*Prompt*.
Produce exactly the lines from the one holding "At what coordinates" through the last line of the data below, with every picture left out.

Items from a dataset
-.-.-

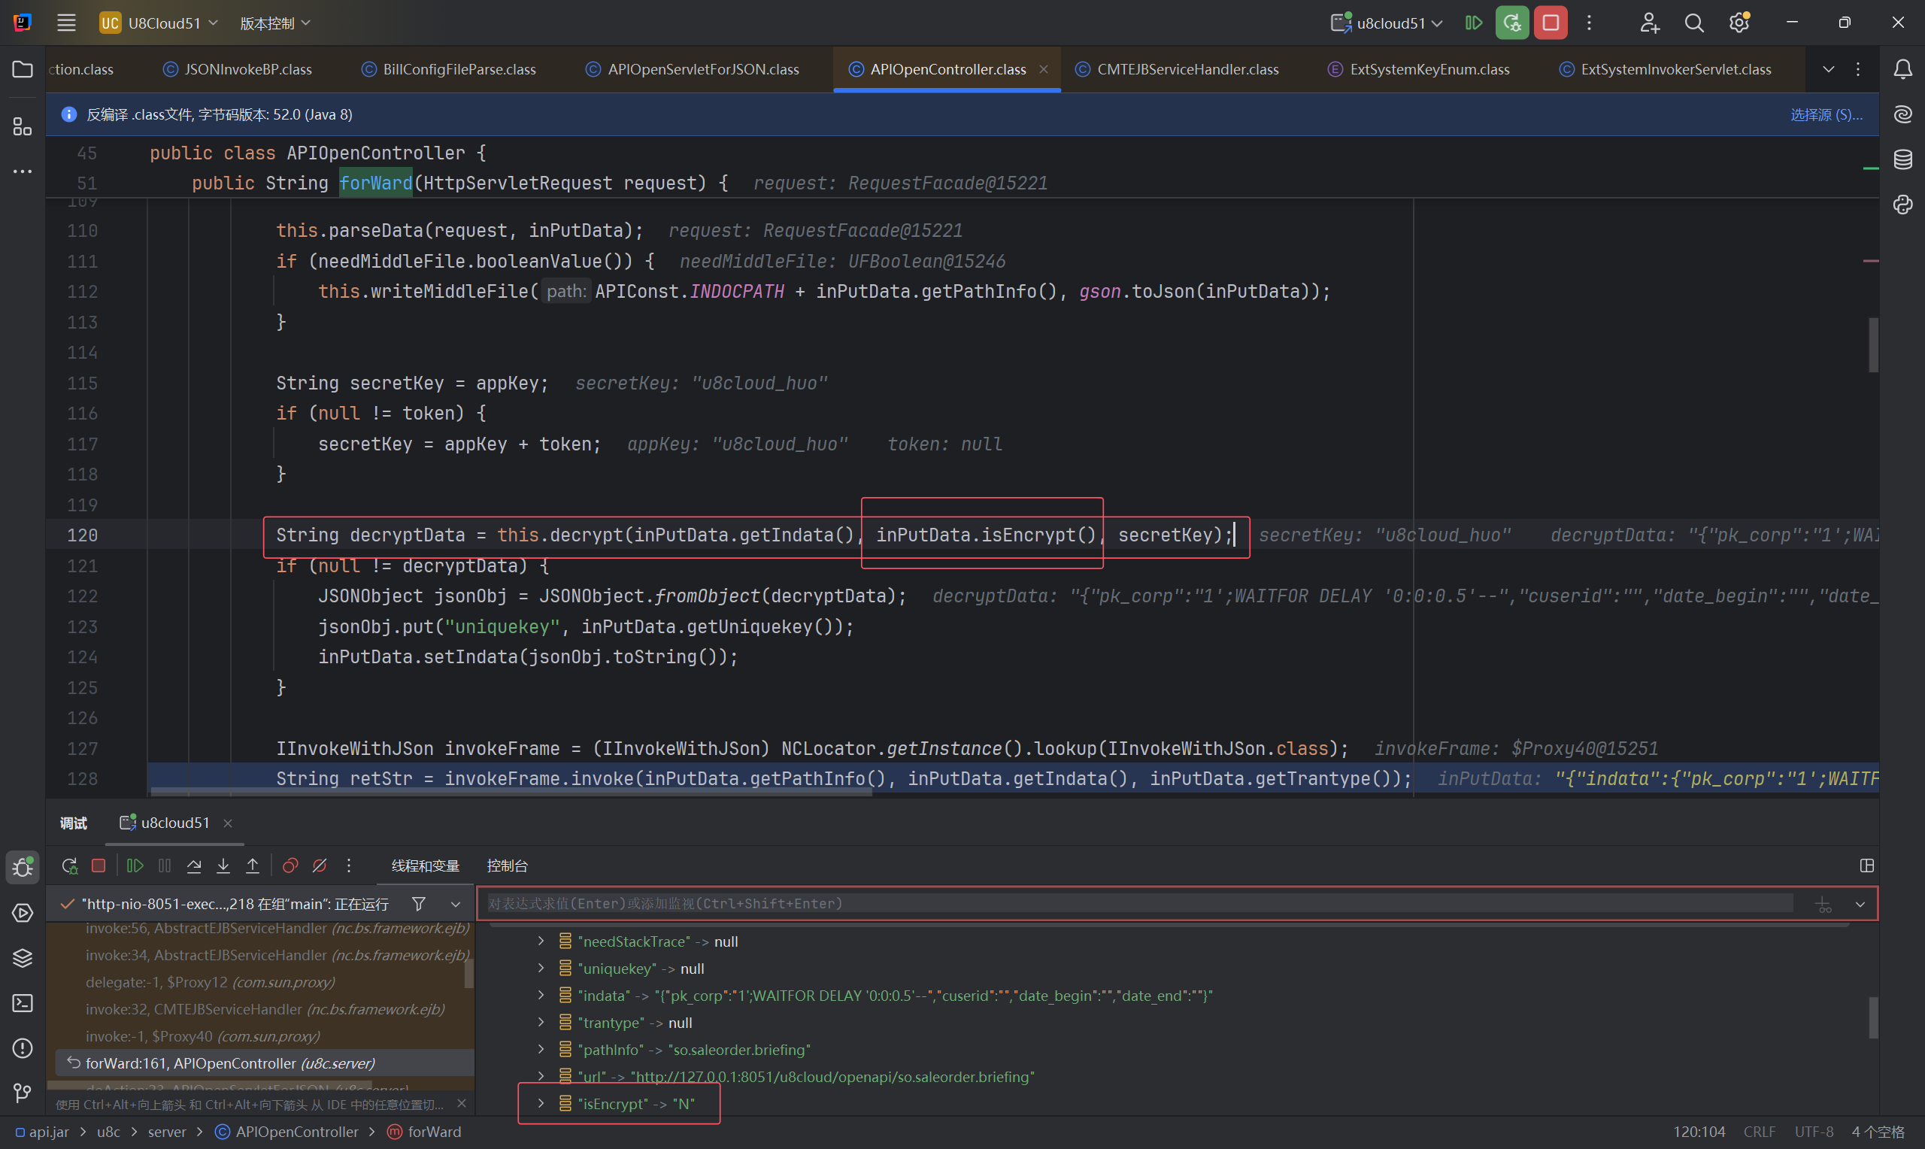Open the 版本控制 menu button
Viewport: 1925px width, 1149px height.
pyautogui.click(x=275, y=23)
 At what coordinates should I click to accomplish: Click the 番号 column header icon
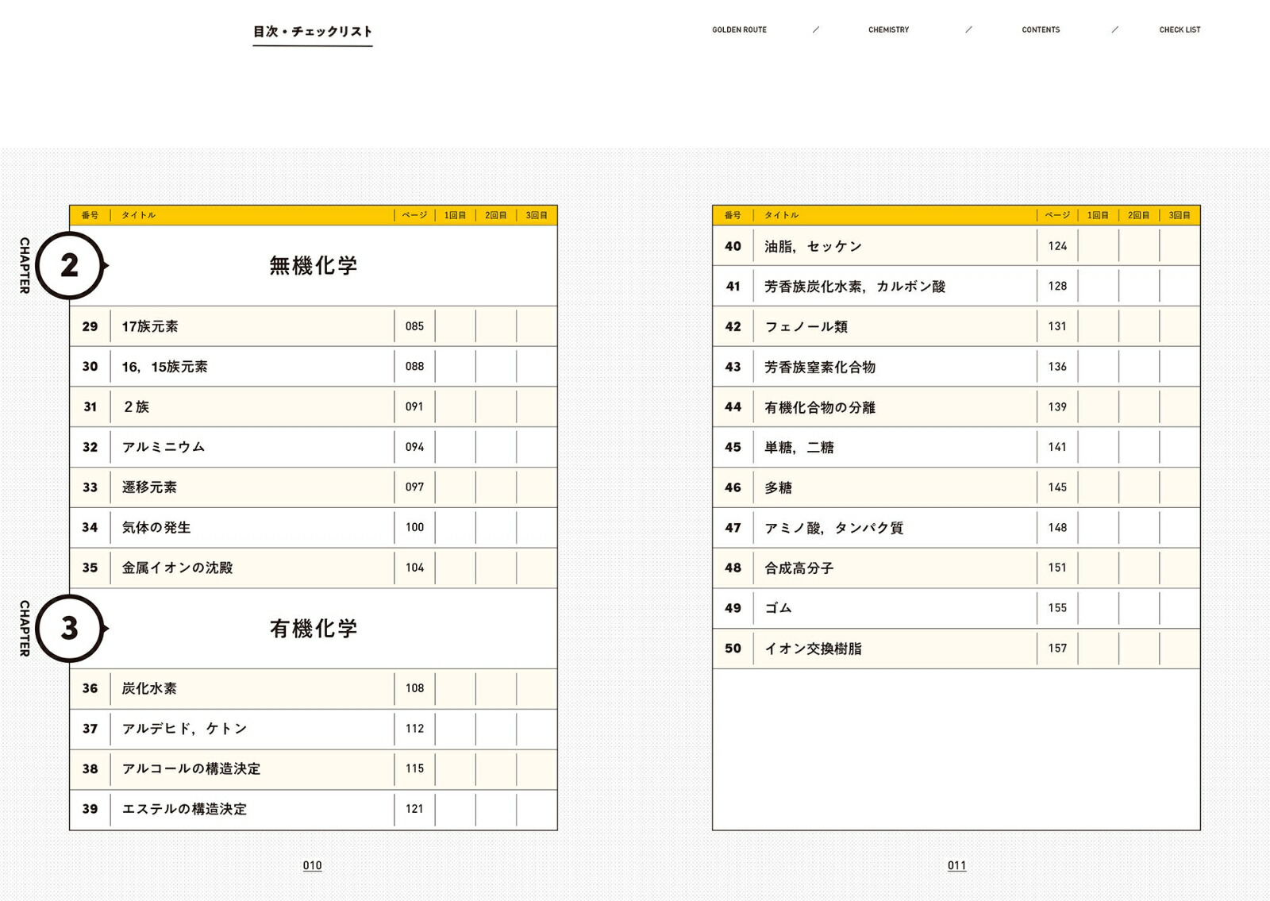pyautogui.click(x=90, y=214)
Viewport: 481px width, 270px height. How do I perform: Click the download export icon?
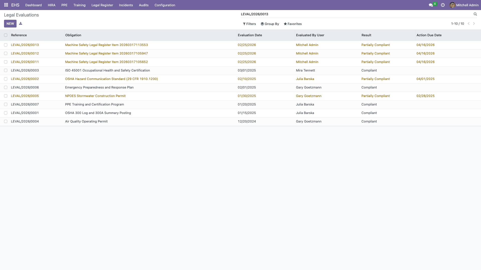21,24
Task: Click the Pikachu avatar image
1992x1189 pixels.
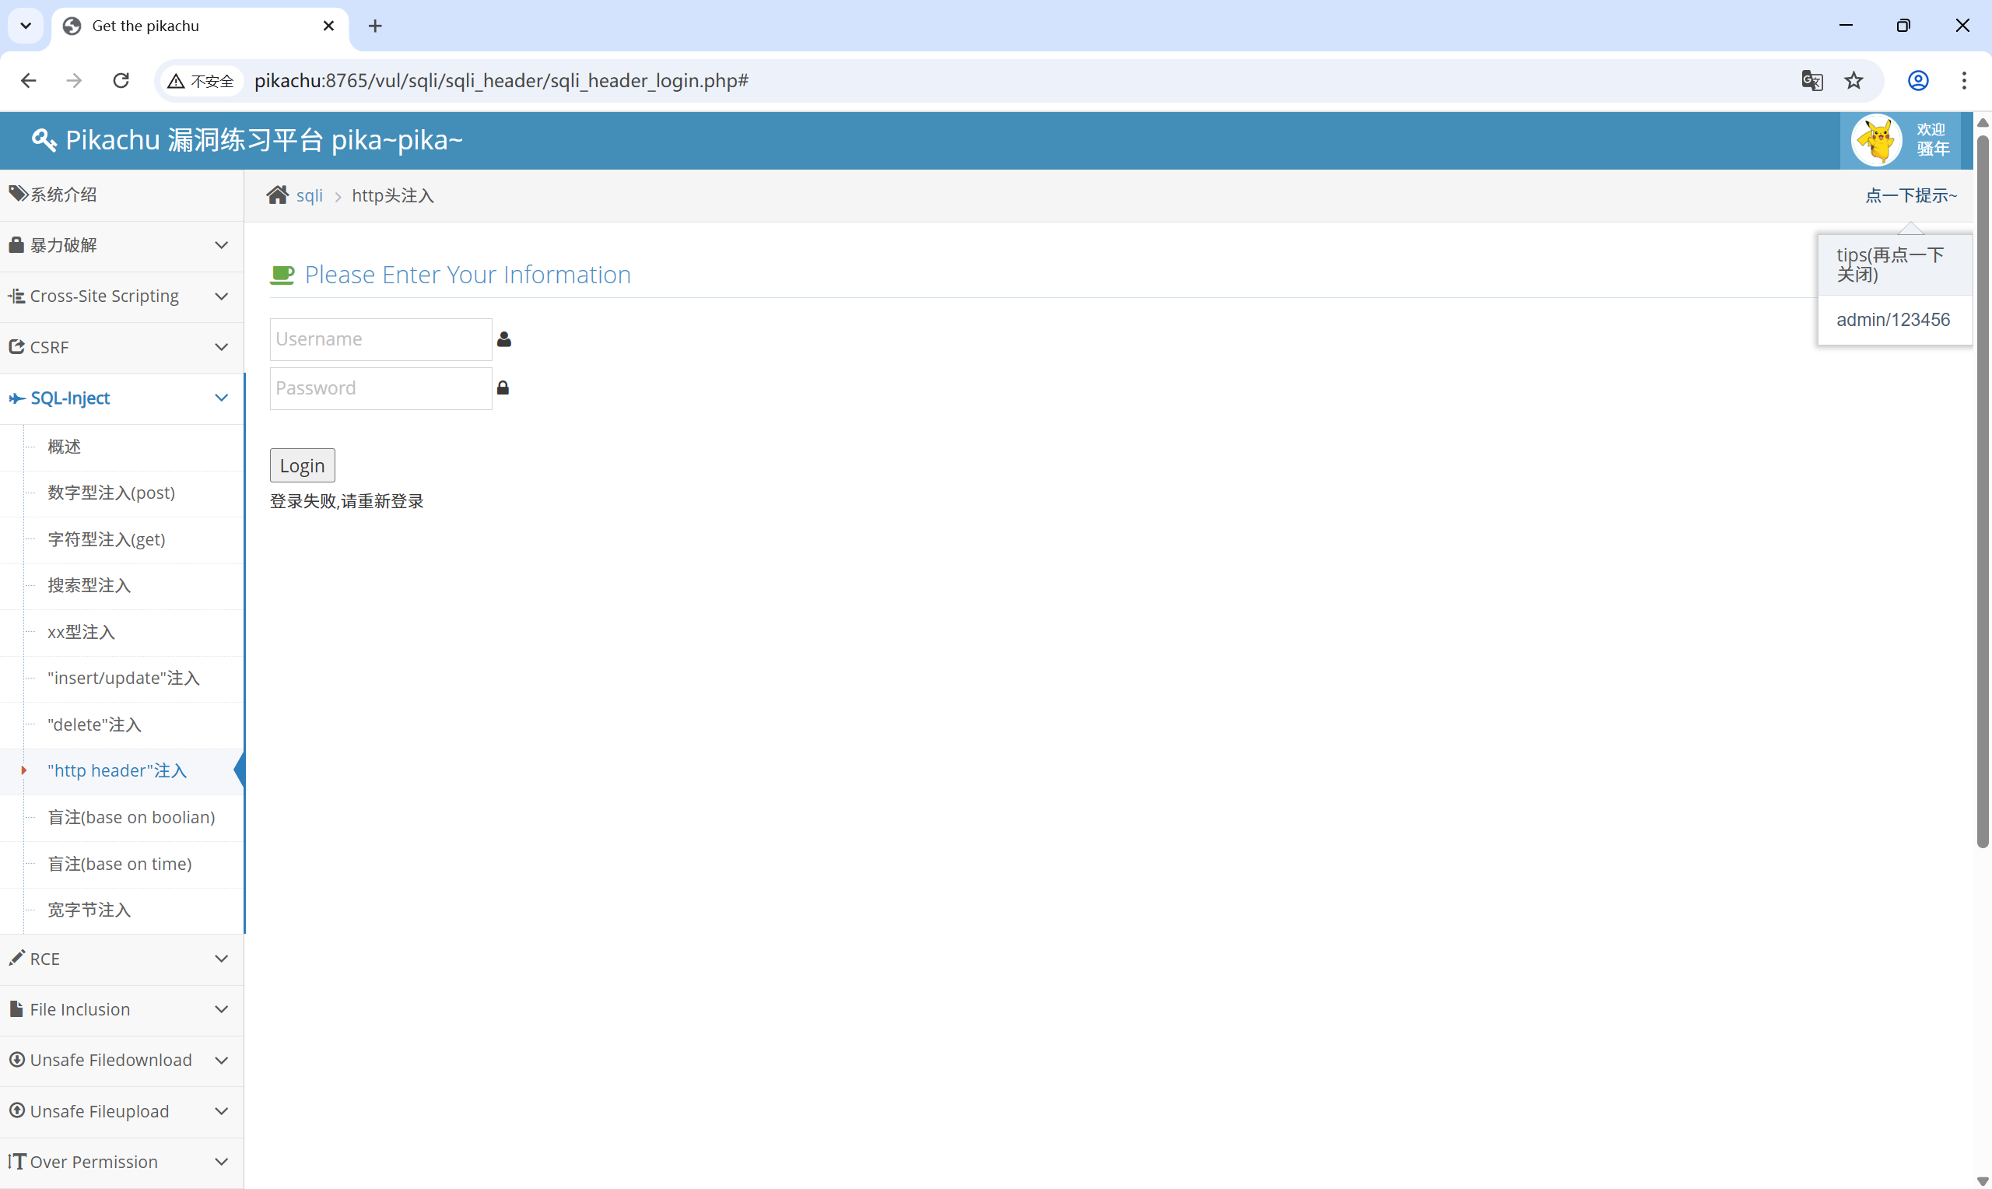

-.-.-

*Reply to the task*.
 At what coordinates should I click to accomplish: Click the 番号 column header icon
pyautogui.click(x=90, y=214)
Viewport: 481px width, 270px height. How do I perform: Click the download export icon?
21,24
Task: Click the Pikachu avatar image
1992x1189 pixels.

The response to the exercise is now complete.